Zu bearbeiten —
1/ Gib den Textauszug zwischen „In meiner Vorlage“ und „etwaige Phasenauslöschungen kontrollieren.“ einschließlich wieder und ersetze darin „Aux-Bus“ durch „Effekt-Bus“.
2/ Wofür stehen laut dem Textauszug die Buchstaben M und S beim M/S Processing?

Du kannst diesen Effekt wie unter Punkt 1 beschrieben nachstellen. Das Schöne ist, dass Du diesen Trick auch auf bereits in stereo vorliegenden Audiodateien verwenden kannst, um noch etwas mehr Stereobreite herauszukitzeln. Eine Methode, die ein befreundeter Toningenieur gerne verwendet, beinhaltet eine „helle“ linke Seite und eine „dunkle“ rechte Seite.
6. Mid/Side Stereo
Die letzte Option ist das so genannte M/S Processing, wobei M für Mid (Mitte) und S für Side (Seite) stehen. Es gibt eine Vielzahl von Plugins, die mit dieser Technik arbeiten und die meistens den Parameter „Spread“ dazu anbieten. Wenn Du keines dieser Plugins besitzt, kannst Du den Effekt nachstellen, indem Du eine Monokopie des Originalsignals anlegst, deren Phase invertierst und diese zum Original hinzumischst.
Wenn Du die Monokopie zu 100% dem Originalsignal hinzugibst, wird der gesamte Monoanteil der Aufnahme ausgelöscht und es bleiben nur noch die Unterschiede in stereo. Meistens empfiehlt es sich einen HighPass Filter auf die Monokopie zu geben, um die Definition und Klarheit des Mixes beizubehalten.
Noch mehr Stereo für deine Mixe?
In meiner Vorlage zum Abmischen habe ich immer einen Aux-Bus mit dem Split Harmonizer, diverse Stereo Delays und etwa fünf unterschiedliche Hall und Room-Effekte aus diversen Plugins. Nicht jeder Effekt passt in alle Songs und jeder wird seine eigenen Lieblinge finden. Sicherlich gibt es noch zahlreiche weitere Methoden, um seine Abmischungen noch breiter zu machen, ich bin da ganz gespannt auf deinen Kommentar.
Nur eines ist wirklich wichtig, bei aller Liebe zu wirklich breiten Stereomixen: Den Mix immer wieder auf Monokompatibilität und etwaige Phasenauslöschungen kontrollieren.

Bereitgestellte Angaben —
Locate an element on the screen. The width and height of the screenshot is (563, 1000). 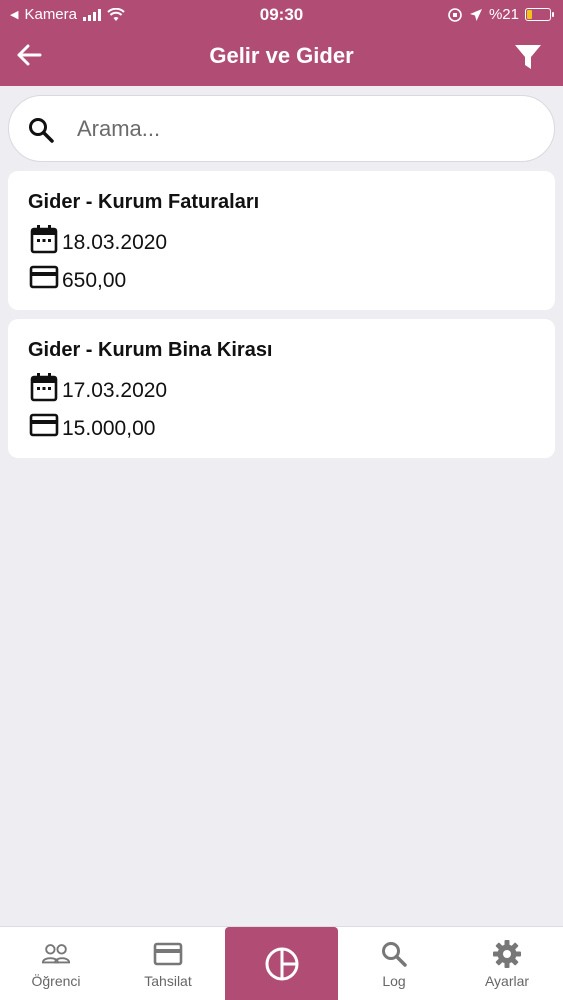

Lösungen —
1/
In meiner Vorlage zum Abmischen habe ich immer einen Effekt-Bus mit dem Split Harmonizer, diverse Stereo Delays und etwa fünf unterschiedliche Hall und Room-Effekte aus diversen Plugins. Nicht jeder Effekt passt in alle Songs und jeder wird seine eigenen Lieblinge finden. Sicherlich gibt es noch zahlreiche weitere Methoden, um seine Abmischungen noch breiter zu machen, ich bin da ganz gespannt auf deinen Kommentar.
Nur eines ist wirklich wichtig, bei aller Liebe zu wirklich breiten Stereomixen: Den Mix immer wieder auf Monokompatibilität und etwaige Phasenauslöschungen kontrollieren.

2/ M steht für Mid (Mitte) und S für Side (Seite).